_Selected text_
In sentiment analysis in its most basic form, supervised learning can be used in one of two ways – a. to classify test-set documents (news stories, reviews, email, etc.) as positive or negative, or b. to elicit “feelings” along a graded scale that indicate how the user feels about the topics in question (this is along the lines of the “Goldstein Scale for WEIS Data”[G], but tailored to our domain of interest, since the Goldstein scale is for a specific problem domain – news of conflict in international events). These feelings or the sentiment aggregated across the user population can be used to make decisions - buy or sell decisions for stocks, talent management decisions at corporations, etc. given the particulars of the problem domain in question.

Why do we need a Supervised Training Set for this exercise?

A supervised training set indicates clearly what text is associated with positive or negative sentiment. From data elements in the supervised set, one can mine words or phrases that are associated with positive or with negative sentiment as outlined below. Once mined, these phrases can then be used to determine the sentiment of new text, posts or email as appropriate, within the context of the model used to make predictions.

_Parts of the exercise_
**1)** According to the sentiment analysis text, which specific problem domain is the Goldstein scale designed for?
**2)** Duplicate a portion of the sentiment analysis text, beginning at the words "In sentiment analysis" and stopping after "domain in question.".

_Information given_

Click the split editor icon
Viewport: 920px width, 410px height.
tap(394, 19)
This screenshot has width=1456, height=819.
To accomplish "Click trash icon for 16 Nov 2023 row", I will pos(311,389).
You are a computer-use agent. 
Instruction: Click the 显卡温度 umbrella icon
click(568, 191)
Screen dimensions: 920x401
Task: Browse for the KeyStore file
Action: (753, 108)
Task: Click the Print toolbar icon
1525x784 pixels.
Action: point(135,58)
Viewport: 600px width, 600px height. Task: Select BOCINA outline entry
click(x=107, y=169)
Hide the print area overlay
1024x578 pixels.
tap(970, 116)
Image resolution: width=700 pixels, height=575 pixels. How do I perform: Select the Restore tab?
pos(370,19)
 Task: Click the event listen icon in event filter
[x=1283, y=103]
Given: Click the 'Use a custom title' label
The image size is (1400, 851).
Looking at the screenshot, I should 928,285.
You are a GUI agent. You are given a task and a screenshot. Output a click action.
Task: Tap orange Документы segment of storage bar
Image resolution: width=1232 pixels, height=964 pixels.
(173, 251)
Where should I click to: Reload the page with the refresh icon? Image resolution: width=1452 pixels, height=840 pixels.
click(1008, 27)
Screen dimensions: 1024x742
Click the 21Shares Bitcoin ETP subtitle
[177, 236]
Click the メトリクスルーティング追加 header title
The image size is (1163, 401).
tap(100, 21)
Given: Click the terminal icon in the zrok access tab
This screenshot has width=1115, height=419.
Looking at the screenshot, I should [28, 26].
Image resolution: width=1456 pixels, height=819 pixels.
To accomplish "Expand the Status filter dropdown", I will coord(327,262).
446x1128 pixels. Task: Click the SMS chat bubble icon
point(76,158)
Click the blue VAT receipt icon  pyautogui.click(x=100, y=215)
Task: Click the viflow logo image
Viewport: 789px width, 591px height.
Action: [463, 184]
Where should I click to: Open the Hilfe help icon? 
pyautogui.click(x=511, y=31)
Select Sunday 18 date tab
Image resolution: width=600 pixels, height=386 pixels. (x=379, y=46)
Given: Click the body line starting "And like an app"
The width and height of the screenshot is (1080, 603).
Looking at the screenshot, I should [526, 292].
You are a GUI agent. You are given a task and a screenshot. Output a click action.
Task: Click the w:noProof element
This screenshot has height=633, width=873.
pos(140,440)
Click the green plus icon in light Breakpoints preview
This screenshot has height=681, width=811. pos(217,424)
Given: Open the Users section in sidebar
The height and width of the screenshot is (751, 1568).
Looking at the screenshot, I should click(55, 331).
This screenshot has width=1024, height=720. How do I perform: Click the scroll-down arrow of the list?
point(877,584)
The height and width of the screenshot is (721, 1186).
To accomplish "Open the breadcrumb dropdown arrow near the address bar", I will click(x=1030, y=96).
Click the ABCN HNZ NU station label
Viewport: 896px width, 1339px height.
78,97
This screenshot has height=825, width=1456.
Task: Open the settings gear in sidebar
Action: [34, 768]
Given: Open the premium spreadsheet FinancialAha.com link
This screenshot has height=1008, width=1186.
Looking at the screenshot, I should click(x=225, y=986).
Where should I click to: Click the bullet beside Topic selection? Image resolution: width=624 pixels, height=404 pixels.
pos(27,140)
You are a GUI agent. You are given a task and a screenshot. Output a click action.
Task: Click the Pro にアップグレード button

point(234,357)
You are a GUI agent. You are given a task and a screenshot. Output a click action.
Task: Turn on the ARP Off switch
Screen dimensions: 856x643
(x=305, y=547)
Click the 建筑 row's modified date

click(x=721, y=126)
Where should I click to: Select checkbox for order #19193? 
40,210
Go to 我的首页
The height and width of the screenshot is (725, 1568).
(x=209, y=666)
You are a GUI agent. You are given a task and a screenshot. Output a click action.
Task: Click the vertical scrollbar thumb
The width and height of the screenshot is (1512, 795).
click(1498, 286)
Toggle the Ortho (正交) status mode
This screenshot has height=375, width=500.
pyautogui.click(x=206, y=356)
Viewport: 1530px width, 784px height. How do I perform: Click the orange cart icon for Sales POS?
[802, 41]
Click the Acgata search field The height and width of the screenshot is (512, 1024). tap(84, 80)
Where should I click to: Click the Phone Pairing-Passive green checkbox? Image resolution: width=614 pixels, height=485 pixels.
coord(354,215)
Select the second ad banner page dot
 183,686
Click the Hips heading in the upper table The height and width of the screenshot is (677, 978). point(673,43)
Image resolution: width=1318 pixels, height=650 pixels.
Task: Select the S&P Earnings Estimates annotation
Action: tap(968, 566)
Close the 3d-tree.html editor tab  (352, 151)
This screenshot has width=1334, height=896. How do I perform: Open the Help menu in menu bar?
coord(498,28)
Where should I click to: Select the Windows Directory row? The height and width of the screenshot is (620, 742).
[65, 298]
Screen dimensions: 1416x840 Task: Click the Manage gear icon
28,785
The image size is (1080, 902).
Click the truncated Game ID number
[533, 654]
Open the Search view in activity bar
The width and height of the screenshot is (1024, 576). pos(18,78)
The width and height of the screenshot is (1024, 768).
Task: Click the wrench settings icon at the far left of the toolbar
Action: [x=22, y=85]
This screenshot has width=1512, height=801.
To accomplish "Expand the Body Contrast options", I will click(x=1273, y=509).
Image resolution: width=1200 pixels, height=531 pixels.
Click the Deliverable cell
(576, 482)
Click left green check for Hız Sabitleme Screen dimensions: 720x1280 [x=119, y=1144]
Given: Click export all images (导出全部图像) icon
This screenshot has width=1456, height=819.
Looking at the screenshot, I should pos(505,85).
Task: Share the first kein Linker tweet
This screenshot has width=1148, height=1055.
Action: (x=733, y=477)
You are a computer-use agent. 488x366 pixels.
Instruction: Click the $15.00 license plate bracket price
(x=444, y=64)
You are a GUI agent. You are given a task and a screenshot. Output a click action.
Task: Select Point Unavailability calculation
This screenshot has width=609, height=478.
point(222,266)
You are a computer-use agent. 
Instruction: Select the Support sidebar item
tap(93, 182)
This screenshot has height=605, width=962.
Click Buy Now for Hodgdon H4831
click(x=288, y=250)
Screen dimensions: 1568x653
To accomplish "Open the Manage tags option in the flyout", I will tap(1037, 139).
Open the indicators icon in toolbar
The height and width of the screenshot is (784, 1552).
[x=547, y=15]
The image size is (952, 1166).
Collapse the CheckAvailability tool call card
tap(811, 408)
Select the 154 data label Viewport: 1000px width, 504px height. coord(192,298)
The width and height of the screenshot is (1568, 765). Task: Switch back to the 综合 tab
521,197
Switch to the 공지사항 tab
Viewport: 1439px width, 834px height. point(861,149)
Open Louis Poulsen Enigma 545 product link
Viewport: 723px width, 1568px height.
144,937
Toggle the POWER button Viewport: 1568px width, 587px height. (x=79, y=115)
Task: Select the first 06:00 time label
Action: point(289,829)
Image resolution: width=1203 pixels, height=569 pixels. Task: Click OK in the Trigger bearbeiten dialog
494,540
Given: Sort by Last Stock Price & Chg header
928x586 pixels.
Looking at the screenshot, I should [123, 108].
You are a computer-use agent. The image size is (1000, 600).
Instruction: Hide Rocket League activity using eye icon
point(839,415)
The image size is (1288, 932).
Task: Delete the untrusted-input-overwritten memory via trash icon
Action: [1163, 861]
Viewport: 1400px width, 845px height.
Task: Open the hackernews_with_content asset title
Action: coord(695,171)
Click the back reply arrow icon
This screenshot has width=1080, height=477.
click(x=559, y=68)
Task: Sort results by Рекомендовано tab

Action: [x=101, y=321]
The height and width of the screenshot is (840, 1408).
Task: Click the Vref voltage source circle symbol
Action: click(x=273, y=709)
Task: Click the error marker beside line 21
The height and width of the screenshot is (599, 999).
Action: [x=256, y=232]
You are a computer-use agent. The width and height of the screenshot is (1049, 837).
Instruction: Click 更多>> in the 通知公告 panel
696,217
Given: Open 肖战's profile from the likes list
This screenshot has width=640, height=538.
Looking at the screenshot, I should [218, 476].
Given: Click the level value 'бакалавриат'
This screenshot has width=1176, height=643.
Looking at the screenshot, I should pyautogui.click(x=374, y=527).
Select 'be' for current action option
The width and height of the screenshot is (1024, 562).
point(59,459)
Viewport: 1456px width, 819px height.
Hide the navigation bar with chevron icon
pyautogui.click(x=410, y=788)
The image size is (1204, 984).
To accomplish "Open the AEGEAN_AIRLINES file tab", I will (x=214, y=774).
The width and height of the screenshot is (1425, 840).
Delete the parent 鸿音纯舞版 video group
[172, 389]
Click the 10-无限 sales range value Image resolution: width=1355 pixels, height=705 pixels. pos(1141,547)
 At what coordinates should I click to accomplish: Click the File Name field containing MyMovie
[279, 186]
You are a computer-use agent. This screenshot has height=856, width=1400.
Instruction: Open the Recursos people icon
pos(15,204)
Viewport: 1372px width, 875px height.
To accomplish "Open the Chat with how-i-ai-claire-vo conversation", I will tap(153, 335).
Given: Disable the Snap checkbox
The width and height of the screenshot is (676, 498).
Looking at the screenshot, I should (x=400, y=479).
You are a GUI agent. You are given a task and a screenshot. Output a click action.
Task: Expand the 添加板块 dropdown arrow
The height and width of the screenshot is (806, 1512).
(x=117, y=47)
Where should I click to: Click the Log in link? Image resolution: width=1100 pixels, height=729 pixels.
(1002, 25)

_Complete answers_
**1)** News of conflict in international events.

**2)**
In sentiment analysis in its most basic form, supervised learning can be used in one of two ways – a. to classify test-set documents (news stories, reviews, email, etc.) as positive or negative, or b. to elicit “feelings” along a graded scale that indicate how the user feels about the topics in question (this is along the lines of the “Goldstein Scale for WEIS Data”[G], but tailored to our domain of interest, since the Goldstein scale is for a specific problem domain – news of conflict in international events). These feelings or the sentiment aggregated across the user population can be used to make decisions - buy or sell decisions for stocks, talent management decisions at corporations, etc. given the particulars of the problem domain in question.